**DATASET EXTRACT**
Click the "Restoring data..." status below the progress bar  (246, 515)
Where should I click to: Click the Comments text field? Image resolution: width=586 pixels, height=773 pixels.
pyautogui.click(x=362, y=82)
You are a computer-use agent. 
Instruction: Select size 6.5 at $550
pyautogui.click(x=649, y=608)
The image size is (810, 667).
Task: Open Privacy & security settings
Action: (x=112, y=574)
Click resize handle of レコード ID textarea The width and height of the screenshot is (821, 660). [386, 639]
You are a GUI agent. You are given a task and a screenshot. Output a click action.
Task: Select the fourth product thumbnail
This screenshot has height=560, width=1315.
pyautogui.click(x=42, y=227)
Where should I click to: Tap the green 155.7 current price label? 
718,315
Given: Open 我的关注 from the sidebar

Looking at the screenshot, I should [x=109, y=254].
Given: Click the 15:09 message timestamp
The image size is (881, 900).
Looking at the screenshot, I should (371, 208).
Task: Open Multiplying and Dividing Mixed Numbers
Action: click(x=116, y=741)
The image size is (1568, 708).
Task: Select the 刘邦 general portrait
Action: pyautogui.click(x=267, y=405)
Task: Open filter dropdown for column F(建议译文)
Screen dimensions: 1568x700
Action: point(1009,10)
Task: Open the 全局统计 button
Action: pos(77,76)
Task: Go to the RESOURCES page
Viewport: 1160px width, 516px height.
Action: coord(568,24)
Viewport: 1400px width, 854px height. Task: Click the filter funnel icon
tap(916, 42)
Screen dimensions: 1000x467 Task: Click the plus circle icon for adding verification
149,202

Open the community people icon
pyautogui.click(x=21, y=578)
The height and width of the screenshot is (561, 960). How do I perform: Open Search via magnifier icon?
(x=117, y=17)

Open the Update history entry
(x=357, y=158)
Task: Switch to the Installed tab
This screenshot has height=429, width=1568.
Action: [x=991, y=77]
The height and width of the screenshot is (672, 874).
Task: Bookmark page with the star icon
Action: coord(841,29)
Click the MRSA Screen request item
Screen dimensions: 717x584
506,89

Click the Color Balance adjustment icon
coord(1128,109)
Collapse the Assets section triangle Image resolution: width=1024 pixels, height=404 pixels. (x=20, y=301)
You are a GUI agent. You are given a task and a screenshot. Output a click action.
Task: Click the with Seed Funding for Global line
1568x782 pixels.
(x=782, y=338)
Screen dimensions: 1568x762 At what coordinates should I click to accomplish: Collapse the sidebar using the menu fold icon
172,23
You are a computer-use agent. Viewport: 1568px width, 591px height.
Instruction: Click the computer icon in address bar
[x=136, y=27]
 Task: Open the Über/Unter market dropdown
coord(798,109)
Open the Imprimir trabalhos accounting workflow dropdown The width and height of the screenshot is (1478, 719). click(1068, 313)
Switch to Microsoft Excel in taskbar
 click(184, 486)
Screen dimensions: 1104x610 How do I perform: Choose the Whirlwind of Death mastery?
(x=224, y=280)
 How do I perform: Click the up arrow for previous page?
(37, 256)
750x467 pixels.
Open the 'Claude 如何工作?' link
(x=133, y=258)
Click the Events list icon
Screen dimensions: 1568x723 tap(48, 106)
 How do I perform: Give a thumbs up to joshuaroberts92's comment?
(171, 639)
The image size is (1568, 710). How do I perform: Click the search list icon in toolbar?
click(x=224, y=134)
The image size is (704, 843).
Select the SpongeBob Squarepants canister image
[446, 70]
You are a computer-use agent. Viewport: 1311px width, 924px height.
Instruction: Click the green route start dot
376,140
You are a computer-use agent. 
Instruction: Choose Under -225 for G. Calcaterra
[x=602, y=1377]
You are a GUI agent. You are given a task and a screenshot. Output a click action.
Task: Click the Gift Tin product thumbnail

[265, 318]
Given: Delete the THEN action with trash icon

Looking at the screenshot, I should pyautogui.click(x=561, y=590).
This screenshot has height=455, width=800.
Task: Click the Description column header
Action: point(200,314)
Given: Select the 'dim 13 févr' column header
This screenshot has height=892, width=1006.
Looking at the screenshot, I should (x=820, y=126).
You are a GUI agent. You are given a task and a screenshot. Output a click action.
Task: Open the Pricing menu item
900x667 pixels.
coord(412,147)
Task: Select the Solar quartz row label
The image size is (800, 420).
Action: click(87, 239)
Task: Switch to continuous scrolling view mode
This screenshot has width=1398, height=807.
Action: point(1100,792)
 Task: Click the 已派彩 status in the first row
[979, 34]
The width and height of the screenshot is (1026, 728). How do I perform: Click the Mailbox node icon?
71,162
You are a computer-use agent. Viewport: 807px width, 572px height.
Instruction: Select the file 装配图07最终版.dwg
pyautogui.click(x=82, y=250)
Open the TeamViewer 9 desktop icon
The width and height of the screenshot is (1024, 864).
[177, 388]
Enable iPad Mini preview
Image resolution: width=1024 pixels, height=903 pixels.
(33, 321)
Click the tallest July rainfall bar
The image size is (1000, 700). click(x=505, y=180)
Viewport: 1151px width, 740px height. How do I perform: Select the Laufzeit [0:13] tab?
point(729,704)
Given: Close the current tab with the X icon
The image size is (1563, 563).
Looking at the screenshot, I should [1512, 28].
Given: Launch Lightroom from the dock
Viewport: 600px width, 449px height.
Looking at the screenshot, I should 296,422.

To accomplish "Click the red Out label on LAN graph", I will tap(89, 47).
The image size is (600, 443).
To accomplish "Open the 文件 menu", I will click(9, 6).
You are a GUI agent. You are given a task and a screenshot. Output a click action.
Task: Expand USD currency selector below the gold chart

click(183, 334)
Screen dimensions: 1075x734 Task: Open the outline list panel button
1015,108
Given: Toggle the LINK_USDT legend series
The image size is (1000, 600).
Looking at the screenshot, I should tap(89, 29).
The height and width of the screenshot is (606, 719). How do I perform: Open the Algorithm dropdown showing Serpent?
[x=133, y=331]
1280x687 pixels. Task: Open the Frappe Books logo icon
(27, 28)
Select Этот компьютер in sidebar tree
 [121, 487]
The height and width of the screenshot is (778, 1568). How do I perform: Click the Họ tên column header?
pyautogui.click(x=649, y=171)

**EXERCISE PROMPT**
From the listing above, copy every line where the string "will" is found.

**TASK ANSWER**
To accomplish "Click the red Out label on LAN graph", I will tap(89, 47).
To accomplish "Open the 文件 menu", I will click(9, 6).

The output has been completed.